Innovative architectures, high performance targets, competitive market: does this AI cocktail call for specially optimized EDA solutions? We asked Prith Banerjee (Ansys), Paul Cunningham (Cadence), Mike Demler (The Linley Group), Jitu Khare (SimpleMachines), Poly Palamuttam (SimpleMachines), Anoop Saha (Siemens EDA)
Never before were silicon startups as numerous as they are today, in this era of ‘silicon Renaissance’ driven by an insatiable hunger for neural network acceleration. Startups engaged in the development of AI accelerator chips are raising considerable venture capital funding – and attracting a lot of attention from the media, as technology champions at the forefront of innovation. Not surprisingly, most EDA vendors have updated their marketing messaging to emphasize product offerings specifically tailored to the design needs of these devices, and AI startups seem to enjoy a privileged status among EDA customers in terms of coverage from vendors’ blogs and press releases. It is therefore interesting trying to figure out if AI accelerator chips really pose special design challenges calling for specially optimized EDA solutions.

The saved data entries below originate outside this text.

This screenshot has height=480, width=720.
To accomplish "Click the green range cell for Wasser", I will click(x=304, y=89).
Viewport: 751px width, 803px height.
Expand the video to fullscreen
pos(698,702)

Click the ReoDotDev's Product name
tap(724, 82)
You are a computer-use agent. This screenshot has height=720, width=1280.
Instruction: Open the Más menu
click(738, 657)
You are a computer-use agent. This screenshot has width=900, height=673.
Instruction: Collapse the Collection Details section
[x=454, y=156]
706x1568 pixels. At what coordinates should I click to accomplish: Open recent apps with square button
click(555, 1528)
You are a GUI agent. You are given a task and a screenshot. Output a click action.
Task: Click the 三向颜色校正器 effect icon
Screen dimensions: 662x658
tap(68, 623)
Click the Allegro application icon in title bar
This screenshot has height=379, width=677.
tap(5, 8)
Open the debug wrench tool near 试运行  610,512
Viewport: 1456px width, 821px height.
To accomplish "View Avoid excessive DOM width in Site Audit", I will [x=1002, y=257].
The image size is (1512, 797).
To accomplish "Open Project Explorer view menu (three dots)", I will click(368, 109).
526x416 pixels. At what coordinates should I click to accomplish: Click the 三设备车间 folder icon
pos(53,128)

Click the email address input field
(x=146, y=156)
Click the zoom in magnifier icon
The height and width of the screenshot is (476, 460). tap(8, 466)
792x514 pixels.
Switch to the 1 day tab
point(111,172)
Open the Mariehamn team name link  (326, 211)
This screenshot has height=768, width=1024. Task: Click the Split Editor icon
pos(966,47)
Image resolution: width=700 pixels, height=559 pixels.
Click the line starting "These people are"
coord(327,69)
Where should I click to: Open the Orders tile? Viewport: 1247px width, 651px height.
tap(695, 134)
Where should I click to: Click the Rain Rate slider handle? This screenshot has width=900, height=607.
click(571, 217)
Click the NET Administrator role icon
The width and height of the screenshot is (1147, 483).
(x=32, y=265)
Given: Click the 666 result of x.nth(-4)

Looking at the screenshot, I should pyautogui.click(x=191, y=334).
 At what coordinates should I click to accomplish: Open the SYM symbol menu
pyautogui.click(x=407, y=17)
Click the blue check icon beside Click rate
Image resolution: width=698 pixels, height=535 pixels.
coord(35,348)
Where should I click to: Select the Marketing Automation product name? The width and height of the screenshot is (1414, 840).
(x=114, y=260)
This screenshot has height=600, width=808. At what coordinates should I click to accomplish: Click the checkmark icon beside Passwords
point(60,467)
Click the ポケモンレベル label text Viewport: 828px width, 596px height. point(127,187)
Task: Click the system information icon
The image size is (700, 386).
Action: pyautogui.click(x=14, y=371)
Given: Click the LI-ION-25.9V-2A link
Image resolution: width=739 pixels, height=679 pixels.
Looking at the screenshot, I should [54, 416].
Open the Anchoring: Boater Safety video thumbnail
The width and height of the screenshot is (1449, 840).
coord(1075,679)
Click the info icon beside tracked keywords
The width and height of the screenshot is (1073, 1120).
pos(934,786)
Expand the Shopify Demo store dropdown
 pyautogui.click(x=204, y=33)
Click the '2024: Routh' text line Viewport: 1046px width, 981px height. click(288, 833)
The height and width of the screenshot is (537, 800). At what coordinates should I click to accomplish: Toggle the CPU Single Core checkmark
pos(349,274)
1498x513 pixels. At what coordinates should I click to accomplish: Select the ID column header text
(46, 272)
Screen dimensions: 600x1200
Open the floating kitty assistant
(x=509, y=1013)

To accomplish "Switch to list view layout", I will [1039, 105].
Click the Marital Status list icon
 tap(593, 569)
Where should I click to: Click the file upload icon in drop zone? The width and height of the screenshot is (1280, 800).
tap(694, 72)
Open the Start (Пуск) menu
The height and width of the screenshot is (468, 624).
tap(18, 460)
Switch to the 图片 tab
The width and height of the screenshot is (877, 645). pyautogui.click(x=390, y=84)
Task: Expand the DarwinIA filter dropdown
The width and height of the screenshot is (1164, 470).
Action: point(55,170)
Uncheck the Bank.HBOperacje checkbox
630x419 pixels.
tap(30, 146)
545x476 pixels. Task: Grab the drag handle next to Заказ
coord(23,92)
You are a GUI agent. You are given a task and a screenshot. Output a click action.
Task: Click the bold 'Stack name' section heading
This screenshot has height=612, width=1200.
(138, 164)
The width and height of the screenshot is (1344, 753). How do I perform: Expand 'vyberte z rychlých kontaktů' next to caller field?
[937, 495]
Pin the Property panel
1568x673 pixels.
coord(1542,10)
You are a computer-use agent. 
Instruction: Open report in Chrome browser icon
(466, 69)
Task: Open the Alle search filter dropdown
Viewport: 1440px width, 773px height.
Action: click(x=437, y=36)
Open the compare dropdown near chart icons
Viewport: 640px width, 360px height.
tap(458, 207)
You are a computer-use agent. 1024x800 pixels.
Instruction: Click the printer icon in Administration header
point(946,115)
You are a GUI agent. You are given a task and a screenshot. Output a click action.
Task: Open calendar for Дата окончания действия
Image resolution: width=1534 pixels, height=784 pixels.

AI chips: different or normal?
Apart from some notable exceptions – such as the devices based on analog processing, or the wafer-scale chip from Cerebras – it seems fair to assume that the vast majority of the AI accelerators being developed are digital and have a ‘normal’ die size. Is there anything special in these chips that makes them different from other complex processors from an EDA standpoint? “The short answer is no,” says Paul Cunningham, Corporate Vice President and General Manager at Cadence. “I don’t think there is anything really fundamental that makes an AI chip different from other kinds of chips. But an AI chip is usually a very big chip and it’s highly replicated. So you have a basic building block, some kind of floating point MAC, and it’s replicated thousands, tens of thousands, hundreds of thousands of times. The nature of the design will stress the scalability of EDA tools to handle high replication. So in this sense, yes, it is important to make sure that our EDA tools have good performance on this style of design, but if there was another type of design which was also highly replicated, it would stress the tools in the same way.”